#### [Material for the task]
..........

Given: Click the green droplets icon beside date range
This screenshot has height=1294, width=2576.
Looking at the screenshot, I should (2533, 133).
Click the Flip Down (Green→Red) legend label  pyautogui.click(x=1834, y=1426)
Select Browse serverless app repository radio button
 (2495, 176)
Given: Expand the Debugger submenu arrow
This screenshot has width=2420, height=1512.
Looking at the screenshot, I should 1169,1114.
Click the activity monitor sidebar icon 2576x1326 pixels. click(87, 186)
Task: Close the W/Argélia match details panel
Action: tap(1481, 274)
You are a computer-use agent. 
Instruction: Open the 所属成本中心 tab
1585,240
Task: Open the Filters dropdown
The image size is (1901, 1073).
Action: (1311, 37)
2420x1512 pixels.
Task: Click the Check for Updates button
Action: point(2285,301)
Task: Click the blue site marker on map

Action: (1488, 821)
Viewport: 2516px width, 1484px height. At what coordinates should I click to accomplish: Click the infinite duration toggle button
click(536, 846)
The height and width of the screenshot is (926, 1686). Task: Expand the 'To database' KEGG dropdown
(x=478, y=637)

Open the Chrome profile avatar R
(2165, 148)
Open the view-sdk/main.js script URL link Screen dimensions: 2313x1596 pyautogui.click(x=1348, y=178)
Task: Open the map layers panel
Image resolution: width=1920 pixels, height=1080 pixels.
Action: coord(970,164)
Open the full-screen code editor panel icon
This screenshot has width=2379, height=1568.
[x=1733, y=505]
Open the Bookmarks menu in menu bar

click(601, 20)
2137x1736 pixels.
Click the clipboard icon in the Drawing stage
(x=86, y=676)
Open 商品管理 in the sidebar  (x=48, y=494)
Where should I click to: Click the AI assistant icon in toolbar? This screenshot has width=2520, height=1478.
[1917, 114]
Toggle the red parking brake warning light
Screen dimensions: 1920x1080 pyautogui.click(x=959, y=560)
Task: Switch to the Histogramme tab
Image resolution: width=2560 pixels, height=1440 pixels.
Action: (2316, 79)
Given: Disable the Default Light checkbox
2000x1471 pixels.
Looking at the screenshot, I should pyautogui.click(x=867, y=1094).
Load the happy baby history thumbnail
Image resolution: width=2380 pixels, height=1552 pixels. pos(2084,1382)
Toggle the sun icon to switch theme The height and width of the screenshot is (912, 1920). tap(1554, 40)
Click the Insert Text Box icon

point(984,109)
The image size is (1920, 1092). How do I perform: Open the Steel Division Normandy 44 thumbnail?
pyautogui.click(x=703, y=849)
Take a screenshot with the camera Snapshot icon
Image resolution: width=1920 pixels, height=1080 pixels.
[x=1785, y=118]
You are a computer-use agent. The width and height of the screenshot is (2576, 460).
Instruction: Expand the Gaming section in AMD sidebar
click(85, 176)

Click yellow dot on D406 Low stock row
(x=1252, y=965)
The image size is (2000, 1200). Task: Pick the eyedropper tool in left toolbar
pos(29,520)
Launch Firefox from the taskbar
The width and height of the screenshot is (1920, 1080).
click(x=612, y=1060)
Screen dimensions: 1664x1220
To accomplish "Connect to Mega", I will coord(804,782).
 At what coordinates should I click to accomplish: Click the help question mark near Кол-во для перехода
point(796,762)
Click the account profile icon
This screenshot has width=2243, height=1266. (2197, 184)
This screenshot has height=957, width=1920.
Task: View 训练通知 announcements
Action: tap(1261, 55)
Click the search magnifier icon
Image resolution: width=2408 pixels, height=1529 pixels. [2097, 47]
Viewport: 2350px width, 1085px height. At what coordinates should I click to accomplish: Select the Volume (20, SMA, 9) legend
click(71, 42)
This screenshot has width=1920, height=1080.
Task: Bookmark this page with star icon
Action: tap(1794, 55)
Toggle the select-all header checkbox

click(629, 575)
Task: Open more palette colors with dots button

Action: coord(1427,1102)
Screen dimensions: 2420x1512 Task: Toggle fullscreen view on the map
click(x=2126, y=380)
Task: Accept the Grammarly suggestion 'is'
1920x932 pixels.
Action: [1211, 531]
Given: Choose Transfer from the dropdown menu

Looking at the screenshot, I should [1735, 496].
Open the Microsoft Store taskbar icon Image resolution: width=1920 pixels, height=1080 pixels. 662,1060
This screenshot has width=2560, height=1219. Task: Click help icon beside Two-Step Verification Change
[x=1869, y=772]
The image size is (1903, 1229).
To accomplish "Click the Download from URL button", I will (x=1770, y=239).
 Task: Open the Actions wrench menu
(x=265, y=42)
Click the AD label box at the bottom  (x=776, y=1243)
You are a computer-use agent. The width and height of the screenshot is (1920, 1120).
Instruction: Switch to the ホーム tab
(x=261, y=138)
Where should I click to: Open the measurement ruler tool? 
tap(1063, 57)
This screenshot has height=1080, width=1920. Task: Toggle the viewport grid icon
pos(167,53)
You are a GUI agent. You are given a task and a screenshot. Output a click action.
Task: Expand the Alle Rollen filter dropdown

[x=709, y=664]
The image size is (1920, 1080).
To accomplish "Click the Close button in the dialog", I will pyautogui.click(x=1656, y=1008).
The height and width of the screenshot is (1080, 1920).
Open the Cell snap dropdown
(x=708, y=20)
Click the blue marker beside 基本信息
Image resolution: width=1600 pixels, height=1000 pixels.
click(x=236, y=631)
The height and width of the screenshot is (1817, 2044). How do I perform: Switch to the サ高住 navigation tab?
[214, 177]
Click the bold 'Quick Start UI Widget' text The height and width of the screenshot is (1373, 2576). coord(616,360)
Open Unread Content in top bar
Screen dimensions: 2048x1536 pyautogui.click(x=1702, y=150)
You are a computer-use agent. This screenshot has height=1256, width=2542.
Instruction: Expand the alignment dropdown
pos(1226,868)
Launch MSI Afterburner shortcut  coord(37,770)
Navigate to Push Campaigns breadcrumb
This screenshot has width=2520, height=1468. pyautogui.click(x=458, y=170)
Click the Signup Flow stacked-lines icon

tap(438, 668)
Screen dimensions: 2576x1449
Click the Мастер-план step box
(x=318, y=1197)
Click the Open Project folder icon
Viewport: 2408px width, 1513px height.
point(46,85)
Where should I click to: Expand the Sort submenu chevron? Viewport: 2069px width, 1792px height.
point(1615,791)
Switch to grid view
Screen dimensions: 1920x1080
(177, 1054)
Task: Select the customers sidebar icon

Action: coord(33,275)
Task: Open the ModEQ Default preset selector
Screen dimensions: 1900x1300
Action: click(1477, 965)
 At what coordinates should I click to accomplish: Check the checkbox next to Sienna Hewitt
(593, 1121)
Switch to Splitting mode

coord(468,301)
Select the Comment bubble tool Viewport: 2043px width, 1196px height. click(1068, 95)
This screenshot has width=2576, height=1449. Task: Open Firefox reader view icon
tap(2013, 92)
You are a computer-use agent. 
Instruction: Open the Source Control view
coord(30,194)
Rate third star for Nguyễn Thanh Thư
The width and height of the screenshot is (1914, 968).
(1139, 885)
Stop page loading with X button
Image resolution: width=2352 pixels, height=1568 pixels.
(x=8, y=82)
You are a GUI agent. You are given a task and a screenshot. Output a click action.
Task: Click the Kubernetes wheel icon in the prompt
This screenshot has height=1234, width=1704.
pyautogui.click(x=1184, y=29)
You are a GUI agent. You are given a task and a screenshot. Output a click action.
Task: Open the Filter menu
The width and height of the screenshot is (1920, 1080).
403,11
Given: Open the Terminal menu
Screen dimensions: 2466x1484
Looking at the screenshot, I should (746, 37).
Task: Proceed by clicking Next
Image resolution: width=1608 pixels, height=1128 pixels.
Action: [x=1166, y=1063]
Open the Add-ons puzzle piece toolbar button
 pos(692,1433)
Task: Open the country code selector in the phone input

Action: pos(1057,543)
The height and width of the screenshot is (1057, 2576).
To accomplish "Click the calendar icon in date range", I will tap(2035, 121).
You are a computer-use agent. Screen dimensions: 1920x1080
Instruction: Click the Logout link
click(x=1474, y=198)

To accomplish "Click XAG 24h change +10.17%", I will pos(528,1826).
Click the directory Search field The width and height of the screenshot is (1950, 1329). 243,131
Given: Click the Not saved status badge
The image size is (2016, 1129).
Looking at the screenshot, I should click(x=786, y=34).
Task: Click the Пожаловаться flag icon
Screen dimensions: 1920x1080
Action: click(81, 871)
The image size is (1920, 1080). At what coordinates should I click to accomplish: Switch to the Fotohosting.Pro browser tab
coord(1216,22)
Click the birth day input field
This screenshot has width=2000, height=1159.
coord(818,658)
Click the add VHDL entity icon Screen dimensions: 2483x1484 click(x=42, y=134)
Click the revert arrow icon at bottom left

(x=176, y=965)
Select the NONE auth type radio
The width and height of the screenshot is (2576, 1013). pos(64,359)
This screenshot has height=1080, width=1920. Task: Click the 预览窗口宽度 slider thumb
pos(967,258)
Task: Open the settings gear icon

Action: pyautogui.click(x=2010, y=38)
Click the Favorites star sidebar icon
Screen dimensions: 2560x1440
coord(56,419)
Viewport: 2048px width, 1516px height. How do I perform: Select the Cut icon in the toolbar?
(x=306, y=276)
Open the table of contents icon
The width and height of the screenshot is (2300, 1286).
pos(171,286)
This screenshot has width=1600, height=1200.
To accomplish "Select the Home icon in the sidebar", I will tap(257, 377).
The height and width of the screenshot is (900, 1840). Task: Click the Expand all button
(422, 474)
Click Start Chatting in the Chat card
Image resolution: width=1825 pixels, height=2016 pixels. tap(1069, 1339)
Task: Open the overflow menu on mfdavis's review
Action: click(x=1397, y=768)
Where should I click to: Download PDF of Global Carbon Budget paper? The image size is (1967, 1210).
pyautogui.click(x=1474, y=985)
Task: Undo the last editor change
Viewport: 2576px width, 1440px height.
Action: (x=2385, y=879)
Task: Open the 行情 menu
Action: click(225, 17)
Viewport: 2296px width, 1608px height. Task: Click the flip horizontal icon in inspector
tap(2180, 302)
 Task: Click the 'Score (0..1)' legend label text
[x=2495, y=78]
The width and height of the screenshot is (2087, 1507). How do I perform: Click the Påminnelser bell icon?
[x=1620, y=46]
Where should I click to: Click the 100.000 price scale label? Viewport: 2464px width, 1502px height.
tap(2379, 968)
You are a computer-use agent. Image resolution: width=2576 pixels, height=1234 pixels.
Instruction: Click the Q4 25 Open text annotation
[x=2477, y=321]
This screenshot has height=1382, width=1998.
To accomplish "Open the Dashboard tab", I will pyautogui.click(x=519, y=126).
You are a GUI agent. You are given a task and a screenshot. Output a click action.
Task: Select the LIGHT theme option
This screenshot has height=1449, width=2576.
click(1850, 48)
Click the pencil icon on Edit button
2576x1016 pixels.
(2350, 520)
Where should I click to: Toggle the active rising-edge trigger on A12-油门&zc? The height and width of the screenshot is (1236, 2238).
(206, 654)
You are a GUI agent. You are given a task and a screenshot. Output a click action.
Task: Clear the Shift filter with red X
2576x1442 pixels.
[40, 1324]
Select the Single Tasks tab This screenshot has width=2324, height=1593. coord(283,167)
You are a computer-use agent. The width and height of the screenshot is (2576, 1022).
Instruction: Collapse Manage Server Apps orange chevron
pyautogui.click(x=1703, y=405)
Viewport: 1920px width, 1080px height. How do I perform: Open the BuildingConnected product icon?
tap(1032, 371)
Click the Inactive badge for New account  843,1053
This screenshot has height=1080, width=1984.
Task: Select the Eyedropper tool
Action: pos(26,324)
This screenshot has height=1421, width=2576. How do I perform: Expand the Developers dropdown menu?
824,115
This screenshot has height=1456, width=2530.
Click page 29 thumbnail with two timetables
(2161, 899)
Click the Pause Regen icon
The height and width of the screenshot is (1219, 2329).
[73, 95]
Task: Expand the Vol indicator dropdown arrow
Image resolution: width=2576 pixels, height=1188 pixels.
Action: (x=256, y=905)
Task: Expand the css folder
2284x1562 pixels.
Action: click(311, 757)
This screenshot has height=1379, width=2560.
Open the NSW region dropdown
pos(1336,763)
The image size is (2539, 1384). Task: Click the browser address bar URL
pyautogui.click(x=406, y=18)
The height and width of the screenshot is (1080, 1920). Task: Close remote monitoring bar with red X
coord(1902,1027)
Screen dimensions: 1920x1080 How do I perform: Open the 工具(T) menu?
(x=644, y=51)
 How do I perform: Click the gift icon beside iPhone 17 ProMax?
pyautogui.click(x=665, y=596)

..........

#### [Your task]
Copy out every line of the listing where the word "Default" occurs.

#### [Finished task]
Given: Disable the Default Light checkbox
Task: Open the ModEQ Default preset selector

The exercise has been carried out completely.